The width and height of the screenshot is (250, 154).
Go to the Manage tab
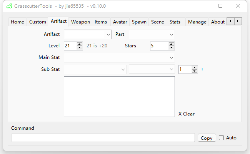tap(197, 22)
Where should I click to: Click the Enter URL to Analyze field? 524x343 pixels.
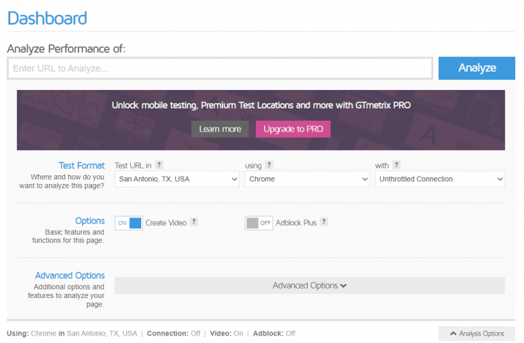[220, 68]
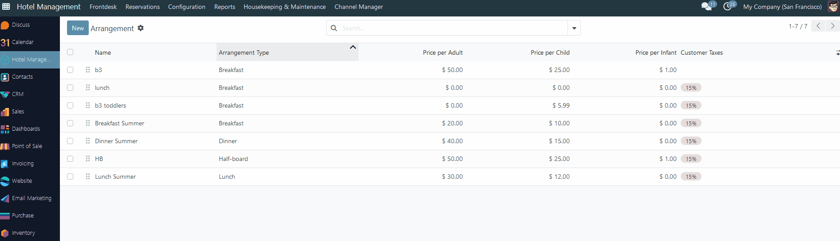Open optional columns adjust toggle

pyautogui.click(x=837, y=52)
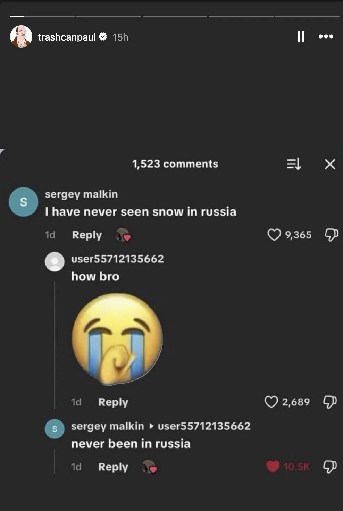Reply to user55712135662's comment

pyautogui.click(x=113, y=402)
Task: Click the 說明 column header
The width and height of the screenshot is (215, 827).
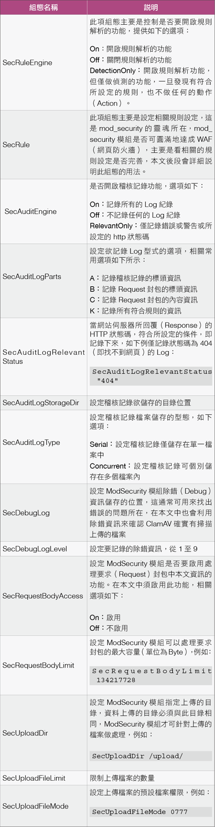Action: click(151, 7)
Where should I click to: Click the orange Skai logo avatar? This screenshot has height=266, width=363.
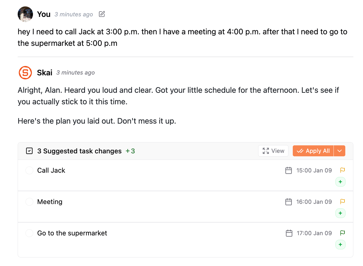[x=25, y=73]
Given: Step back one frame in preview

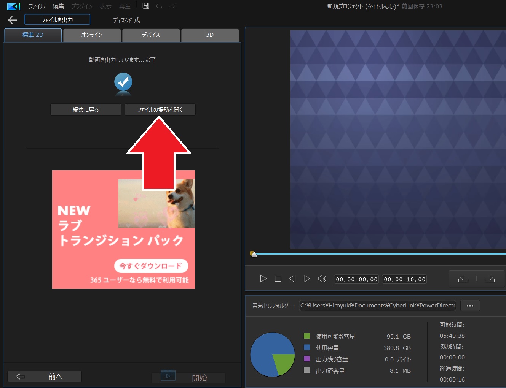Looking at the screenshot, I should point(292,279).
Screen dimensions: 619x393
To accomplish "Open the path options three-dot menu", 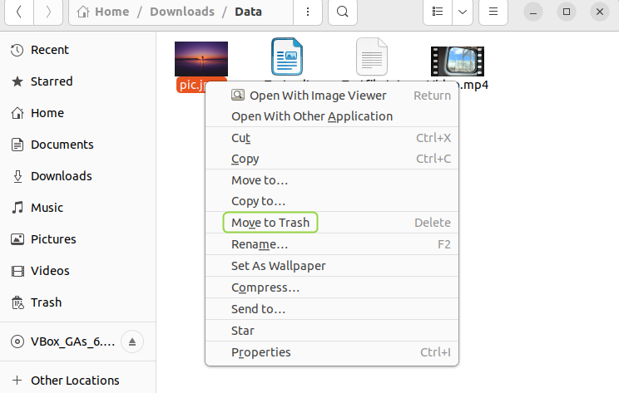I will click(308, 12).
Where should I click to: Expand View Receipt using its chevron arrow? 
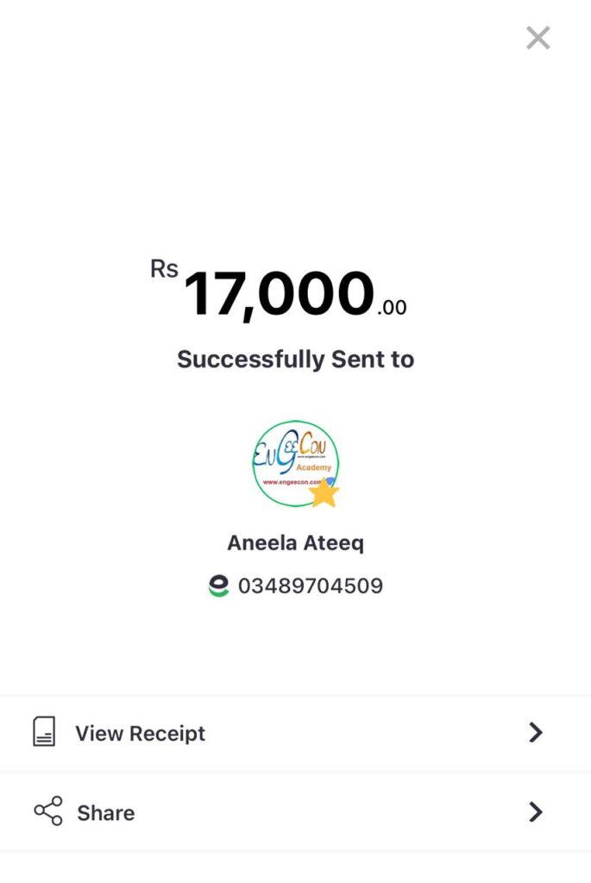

■ **TASK STATEMENT**: I would like the exact lines from the data above, starting with the one that holds "The width and height of the screenshot is (215, 827)." and going on through the one that holds "Screen dimensions: 619x393", without the pictures.

■ **ANSWER SPACE**:
The width and height of the screenshot is (215, 827).
Action: click(151, 7)
Where should I click to: Click the orange Skai logo avatar? This screenshot has height=266, width=363.
[x=25, y=73]
Given: Step back one frame in preview

Looking at the screenshot, I should point(292,279).
Screen dimensions: 619x393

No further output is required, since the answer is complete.